== TEXT EXTRACT ==

1 files changed, 327 insertions, 232 deletions
diff --git a/arch/x86/xen/time.c b/arch/x86/xen/time.c
index ee365895b06b..96521b1874ac 100644
--- a/arch/x86/xen/time.c
+++ b/arch/x86/xen/time.c
@@ -1,3 +1,4 @@
+// SPDX-License-Identifier: GPL-2.0
 /*
  * Xen time implementation.
  *
@@ -11,15 +12,15 @@
 #include <linux/interrupt.h>
 #include <linux/clocksource.h>
 #include <linux/clockchips.h>
-#include <linux/kernel_stat.h>
-#include <linux/math64.h>
 #include <linux/gfp.h>
 #include <linux/slab.h>
 #include <linux/pvclock_gtod.h>
+#include <linux/timekeeper_internal.h>
 
 #include <asm/pvclock.h>
 #include <asm/xen/hypervisor.h>
 #include <asm/xen/hypercall.h>
+#include <asm/xen/cpuid.h>
 
 #include <xen/events.h>
 #include <xen/features.h>
@@ -28,120 +29,10 @@
 
 #include "xen-ops.h"
 
-/* Xen may fire a timer up to this many ns early */
-#define TIMER_SLOP	100000
-#define NS_PER_TICK	(1000000000LL / HZ)

===
== RECORDS PROVIDED ==

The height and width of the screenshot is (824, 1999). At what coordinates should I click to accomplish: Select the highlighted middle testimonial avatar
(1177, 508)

===
== RECORDS PROVIDED ==

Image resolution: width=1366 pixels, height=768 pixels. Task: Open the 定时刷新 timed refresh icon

===

> _WORK TO DO_:
[1] Transcribe the part of the Xen time.c diff from "1 files changed, 327" to "Xen time implementation.".
[2] Answer these questions about the Xen time.c diff, one per line:
(a) How many insertions and deletions does the summary line report?
(b) Which header under asm/xen does the diff add?
(c) What value is TIMER_SLOP given in the removed lines?
[3] Take the Xen time.c diff further, continuing from its last line.

> _IN RESPONSE_:
[1]
1 files changed, 327 insertions, 232 deletions
diff --git a/arch/x86/xen/time.c b/arch/x86/xen/time.c
index ee365895b06b..96521b1874ac 100644
--- a/arch/x86/xen/time.c
+++ b/arch/x86/xen/time.c
@@ -1,3 +1,4 @@
+// SPDX-License-Identifier: GPL-2.0
 /*
  * Xen time implementation.

[2]
(a) 327 insertions and 232 deletions
(b) asm/xen/cpuid.h
(c) 100000

[3]
+/* Minimum amount of time until next clock event fires */
+#define TIMER_SLOP	1
 
-/* runstate info updated by Xen */
-static DEFINE_PER_CPU(struct vcpu_runstate_info, xen_runstate);
-
-/* snapshots of runstate info */
-static DEFINE_PER_CPU(struct vcpu_runstate_info, xen_runstate_snapshot);
-
-/* unused ns of stolen time */
-static DEFINE_PER_CPU(u64, xen_residual_stolen);
-
-/* return an consistent snapshot of 64-bit time/counter value */
-static u64 get64(const u64 *p)
-{
-	u64 ret;
-
-	if (BITS_PER_LONG < 64) {
-		u32 *p32 = (u32 *)p;
-		u32 h, l;
-
-		/*
-		 * Read high then low, and then make sure high is
-		 * still the same; this will only loop if low wraps
-		 * and carries into high.
-		 * XXX some clean way to make this endian-proof?
-		 */
-		do {
-			h = p32[1];
-			barrier();
-			l = p32[0];
-			barrier();
-		} while (p32[1] != h);
-
-		ret = (((u64)h) << 32) | l;
-	} else
-		ret = *p;
-
-	return ret;
-}
-
-/*
- * Runstate accounting
- */
-static void get_runstate_snapshot(struct vcpu_runstate_info *res)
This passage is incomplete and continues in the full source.